Je ne sais pas pourquoi je suis revenue à la même heure. Avec mes manuels en plus. C'est bizarre, le garçon aux bouclettes m'inspire confiance. C'est même le seul, avec le joggeur. Je ne comprends pas ce qui me prend, pourtant, je ne lui avais pas répondu. Je lui avais juste souri avant de partir, sans vraiment lui répondre. Je m'étais engagée en rien. Pourtant, j'avais l'impression d'avoir l'obligation de revenir, rien que ses jolies petites bouclettes m'appellent. C'est horrible comme sensation, je ne lui dois rien. Je ne le connais même pas. Ce joggeur me pousse à faire des choses que je n'aurais jamais fait! C'est tellement bizarre cette histoire. Je crois que c'est juste moi qui ne tourne pas rond.

Je me décide enfin à passer les portes automatiques de la bibliothèque, et m'engage dans le fond de la salle. Aujourd'hui, elle est plutôt vide, et quelque part, c'est assez rassurant pour moi. Je n'aime pas quand les choses m'échappent, or ma vie m'échappait. Ironie du sort. C'est peut-être bien pour ça, que je suis devenue ce que je suis aujourd'hui. Je ne suis plus très loin de l'endroit où je me trouvais hier, je ralentis le pas. J'ai peur d'être déçue, plus qu'un rayon et j'y suis. Je crois que je vais retourner chez moi, maintenant je commence à angoisser.
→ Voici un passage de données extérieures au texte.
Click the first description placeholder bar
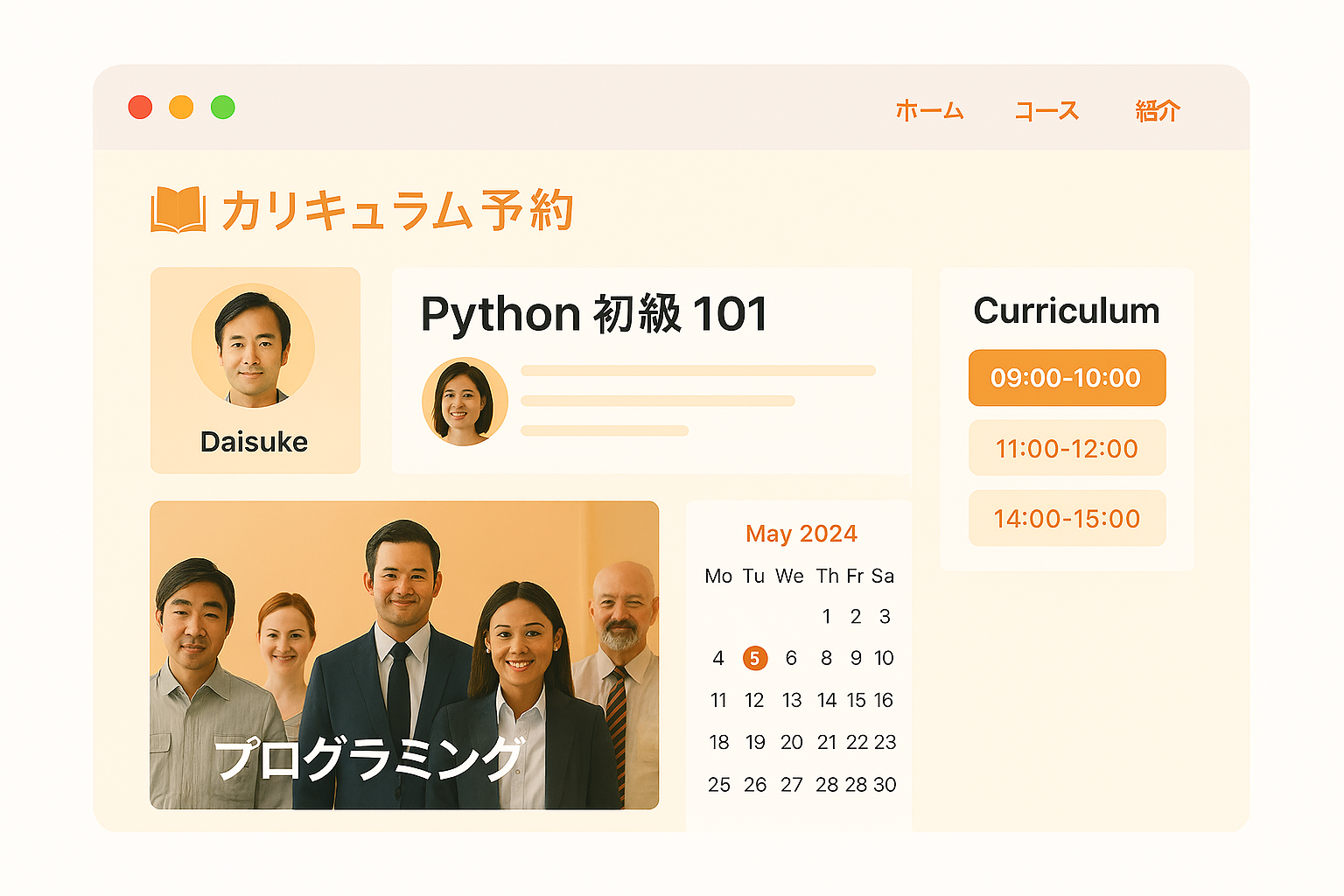The height and width of the screenshot is (896, 1344). (697, 370)
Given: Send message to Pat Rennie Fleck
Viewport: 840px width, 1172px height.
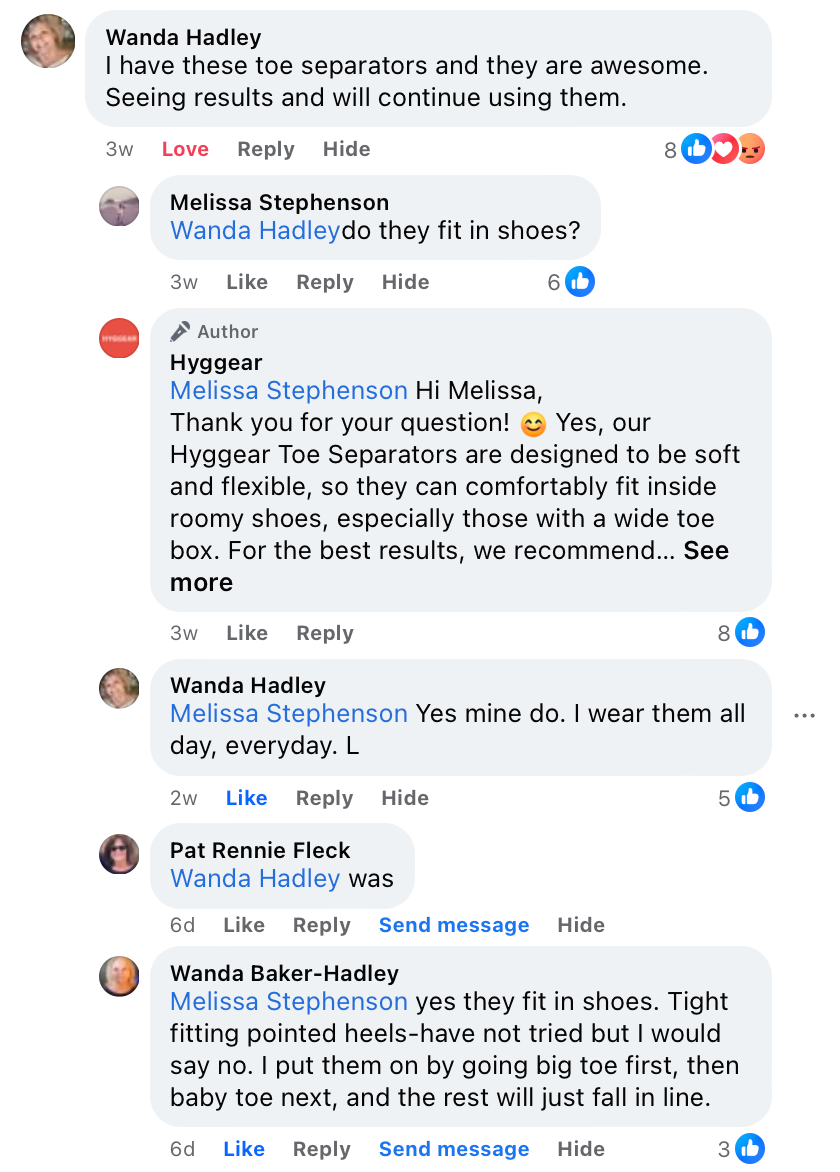Looking at the screenshot, I should (x=453, y=925).
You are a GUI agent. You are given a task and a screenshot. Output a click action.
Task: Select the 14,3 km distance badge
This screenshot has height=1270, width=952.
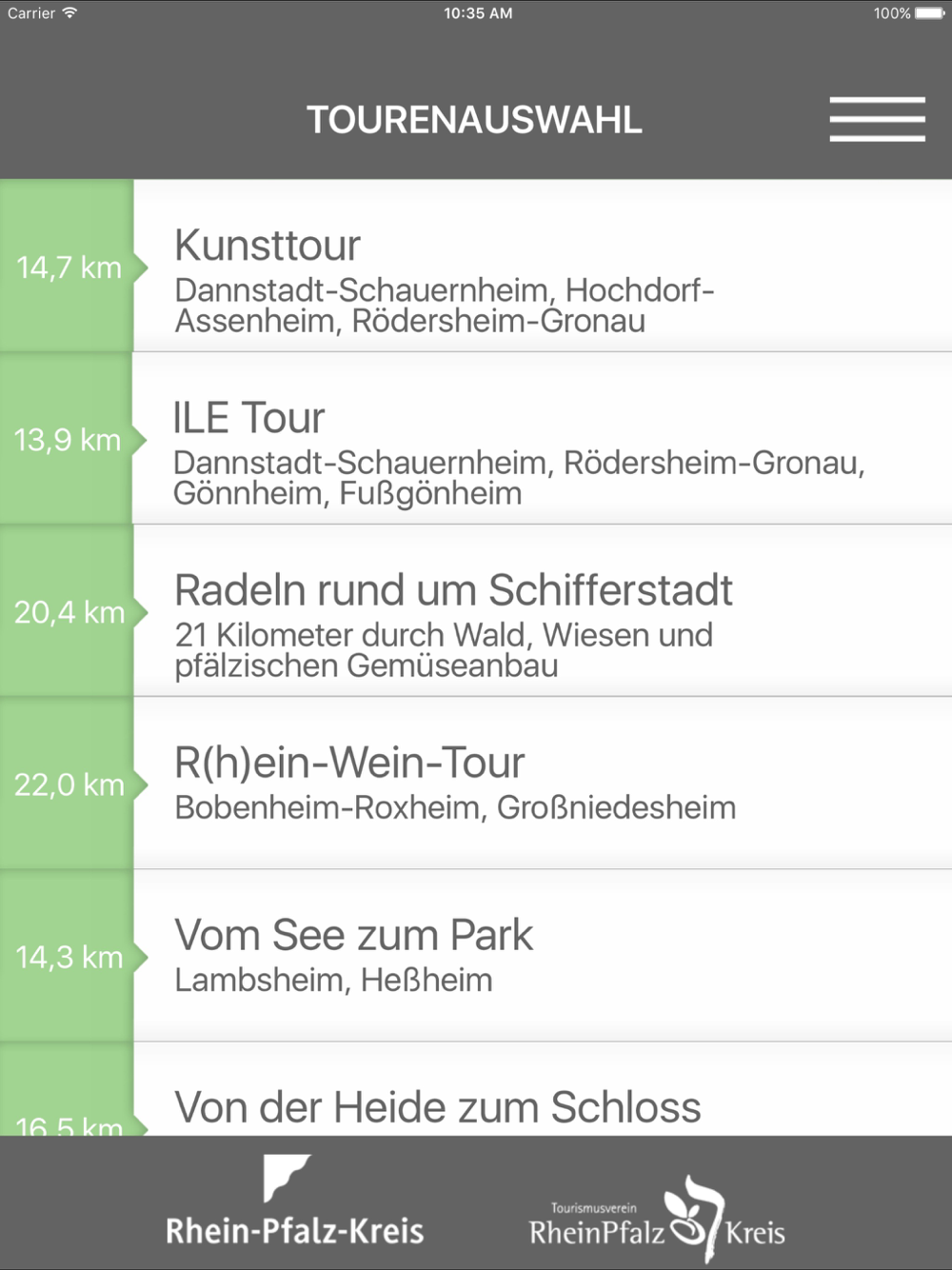pyautogui.click(x=69, y=957)
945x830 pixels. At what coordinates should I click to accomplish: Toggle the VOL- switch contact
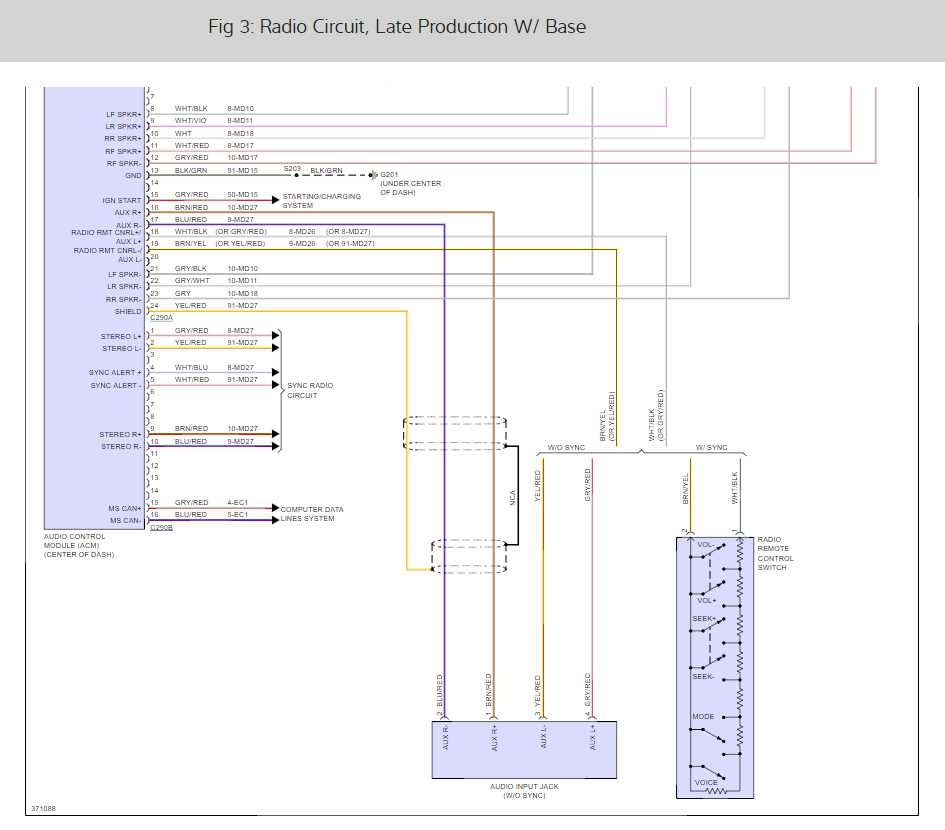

Ce serait bête de faire une crise d'angoisse ici. J'étais qu'à un rayon de savoir s'il était là ou pas, et j'allais abandonner si près du but. Et puis, je repense à ce joggeur, et dans un élan de courage, je traverse le rayon sans penser aux conséquences. Et.. Je retrouve la table derrière l'étagère, vide, bah oui, à quoi je m'attendais. Il était bien trop beau pour moi pour que ça puisse être vrai, et en plus je l'ai pris au sérieux. Au moins, il m'aura fait venir jusque la bibliothèque et je pourrai peut-être me mettre enfin sérieusement à mes révisions. Je ne savais même pas pourquoi j'étais déçue. Si, peut-être que pour une fois, j'avais envie d'être la fille qui s'appelait «Hey ». Je voulais juste quelque chose de trépidant, dans ma vie aussi ennuyeuse..

_Comme si on allait te faire ce cadeau. Soufflais-je à moi même, avant d'enlever mon manteau et de m'asseoir à la table.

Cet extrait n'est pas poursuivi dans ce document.